Il primo conflitto mondiale non era ancora terminato e ai milioni di caduti in guerra si aggiunsero le vittime del virus da “spagnola”.

Il nome deriva dal fatto che l’influenza fu resa pubblica per primi dai giornali spagnoli. La Spagna, infatti, non era entrata in guerra e la sua stampa nazionale non subiva la censura di guerra come negli altri paesi belligeranti.

Il virus entrò in Europa con l’arrivo delle truppe americane nel 1917 a sostegno della Francia e della Gran Bretagna. Da lì il contagio si diffuse a quasi un miliardo di persone su scala globale. Non si può stabilire l’esatto numero delle vittime; alcune stime riferiscono cinquanta milioni di persone tra cui circa 600 mila in Italia.

L’influenza raggiunse tassi di mortalità molto alti, fino al 70% dei contagiati. Il fallimento delle cure era dovuto alla scarsa conoscenza medica del tempo. Non era stata ancora scoperta la penicillina (bisognerà attendere Alexander Fleming nel 1928).

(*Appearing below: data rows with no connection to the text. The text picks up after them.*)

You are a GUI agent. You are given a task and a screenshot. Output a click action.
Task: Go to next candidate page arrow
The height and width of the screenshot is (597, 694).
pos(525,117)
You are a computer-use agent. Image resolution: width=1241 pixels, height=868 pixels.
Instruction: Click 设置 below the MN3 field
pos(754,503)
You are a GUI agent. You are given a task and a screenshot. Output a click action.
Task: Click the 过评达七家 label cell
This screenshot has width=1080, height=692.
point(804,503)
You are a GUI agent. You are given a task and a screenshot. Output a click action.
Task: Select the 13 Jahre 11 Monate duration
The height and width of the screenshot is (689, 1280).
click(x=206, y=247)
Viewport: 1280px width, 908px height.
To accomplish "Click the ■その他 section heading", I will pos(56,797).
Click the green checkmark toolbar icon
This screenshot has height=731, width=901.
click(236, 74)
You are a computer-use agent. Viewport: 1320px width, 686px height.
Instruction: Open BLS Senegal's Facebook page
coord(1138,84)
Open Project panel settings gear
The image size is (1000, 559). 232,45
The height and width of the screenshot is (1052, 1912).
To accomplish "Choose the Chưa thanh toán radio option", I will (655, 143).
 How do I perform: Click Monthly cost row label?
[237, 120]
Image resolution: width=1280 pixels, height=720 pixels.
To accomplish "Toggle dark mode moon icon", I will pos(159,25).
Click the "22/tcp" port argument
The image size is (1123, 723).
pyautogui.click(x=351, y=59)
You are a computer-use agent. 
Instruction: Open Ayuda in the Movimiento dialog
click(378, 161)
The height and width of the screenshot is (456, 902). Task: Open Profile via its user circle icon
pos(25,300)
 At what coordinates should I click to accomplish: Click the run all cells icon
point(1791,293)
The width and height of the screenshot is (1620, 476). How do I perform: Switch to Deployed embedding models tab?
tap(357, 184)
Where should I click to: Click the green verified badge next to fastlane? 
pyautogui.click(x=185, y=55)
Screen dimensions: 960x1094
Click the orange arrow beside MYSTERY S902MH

Il primo allarme di influenza in Italia venne lanciato in provincia di Vicenza nel settembre del 1918, quando il capitano medico dirigente del Servizio sanitario del secondo gruppo reparti d’assalto invitò il sindaco di Sossano a chiudere le scuole per una sospetta epidemia di tifo.

La lunga guerra di logoramento e le gravi condizioni igienico-sanitarie favorirono la diffusione del virus che causò più vittime di quante non ne avessero fatto gli eventi bellici. In un anno l’influenza uccise più persone di quante ne morirono in un secolo nel Medioevo per la peste nera.

Poco più di cento anni dopo una nuova pandemia si è abbattuta nel pianeta con il virus Covid-19. Le nostre armi sono, stavolta, frutto di una maggiore conoscenza e consapevolezza della letalità del virus.